Banks that Fail to Lower Lending Rates will Face Penalties, CBK Announces

The Central Bank of Kenya (CBK) has announced strict penalties for banks that fail to reduce lending rates in response to recent monetary policy adjustments. The regulator has introduced daily fines of up to Sh100, 000 per loan account found in violation and penalties of up to Sh20 million or three times the financial gain for non-compliant institutions.

This move follows CBK’s decision to cut its benchmark interest rate for the fourth consecutive time, reducing it from 11.25% to 10.75%. Additionally, the cash reserve ratio (CRR) has been lowered from 4.25% to 3.25%, freeing up Sh73.7 billion for lending. Despite these measures, private sector credit contracted by 1.4% in December, far below the ideal growth range of 12-15%.

Read: CBK Cuts Lending Rate for Fourth Consecutive Time

To enforce compliance, CBK has commenced on-site inspections to ensure the full implementation of the Risk-Based Credit Pricing Model (RBCPM). Under recent amendments to the Banking Act, banks that fail to align their lending rates with reduced funding costs will face regulatory penalties.

Delayed Response from Banks

The CBK’s latest actions stem from concerns that many banks have been slow to pass on the benefits of rate cuts to borrowers. Since August 2024, only four banks—Citibank NA Kenya, Standard Chartered Bank of Kenya, Victoria Commercial Bank, and Stanbic Bank Kenya—have reduced their lending rates by at least 1.75 percentage points. High lending rates have contributed to a rise in non-performing loans, which stood at 16.4% in December, a marginal improvement from 16.7% in September.

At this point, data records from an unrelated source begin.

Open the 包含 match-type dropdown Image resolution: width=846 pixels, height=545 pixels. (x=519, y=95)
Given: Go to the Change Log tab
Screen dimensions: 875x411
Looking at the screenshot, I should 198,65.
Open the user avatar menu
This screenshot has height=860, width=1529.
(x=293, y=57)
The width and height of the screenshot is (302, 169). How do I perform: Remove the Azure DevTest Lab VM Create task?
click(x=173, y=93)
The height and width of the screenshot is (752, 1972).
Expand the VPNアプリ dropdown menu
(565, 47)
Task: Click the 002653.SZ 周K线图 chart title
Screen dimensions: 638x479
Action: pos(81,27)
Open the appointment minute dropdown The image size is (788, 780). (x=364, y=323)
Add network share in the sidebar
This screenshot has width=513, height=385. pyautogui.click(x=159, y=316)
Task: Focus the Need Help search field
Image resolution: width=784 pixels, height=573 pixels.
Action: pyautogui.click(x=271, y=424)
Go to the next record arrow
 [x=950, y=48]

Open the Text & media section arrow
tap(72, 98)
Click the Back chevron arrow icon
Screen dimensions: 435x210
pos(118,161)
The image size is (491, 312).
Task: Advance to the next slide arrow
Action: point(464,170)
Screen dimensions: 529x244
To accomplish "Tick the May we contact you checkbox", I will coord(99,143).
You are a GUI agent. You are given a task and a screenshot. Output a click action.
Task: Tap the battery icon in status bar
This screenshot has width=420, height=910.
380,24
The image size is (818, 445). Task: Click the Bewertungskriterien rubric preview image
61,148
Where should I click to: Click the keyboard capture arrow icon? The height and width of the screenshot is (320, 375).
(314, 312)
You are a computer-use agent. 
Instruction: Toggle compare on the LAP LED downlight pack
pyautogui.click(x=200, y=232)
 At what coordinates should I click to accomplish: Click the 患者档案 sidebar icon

CBK’s Monetary Policy and Its Impact

As Kenya’s monetary authority, the CBK is responsible for managing inflation and promoting economic growth. One of its key tools is the Central Bank Rate (CBR), which influences the cost of borrowing for commercial banks. A reduction in the CBR is meant to lower borrowing costs for businesses and individuals, encouraging economic activity.

However, despite successive CBR cuts, some banks have maintained high lending rates, citing concerns over profitability margins and potential loan defaults. Governor Kamau Thugge has emphasized that banks are expected to adjust their rates accordingly, as part of CBK’s broader strategy to reduce the cost of credit in Kenya.

Read: CBK Moves to Regulate Hire Purchase Interest Rates

The CBK has begun monitoring lending rate adjustments, assessing factors such as the spread between deposit and lending rates and overall credit growth. The aim is to ensure banks do not selectively lower rates for a few clients while keeping high rates for others.

Lower lending rates are expected to boost borrowing, particularly among businesses seeking expansion and investment. This could stimulate economic growth, create jobs, and increase consumer spending.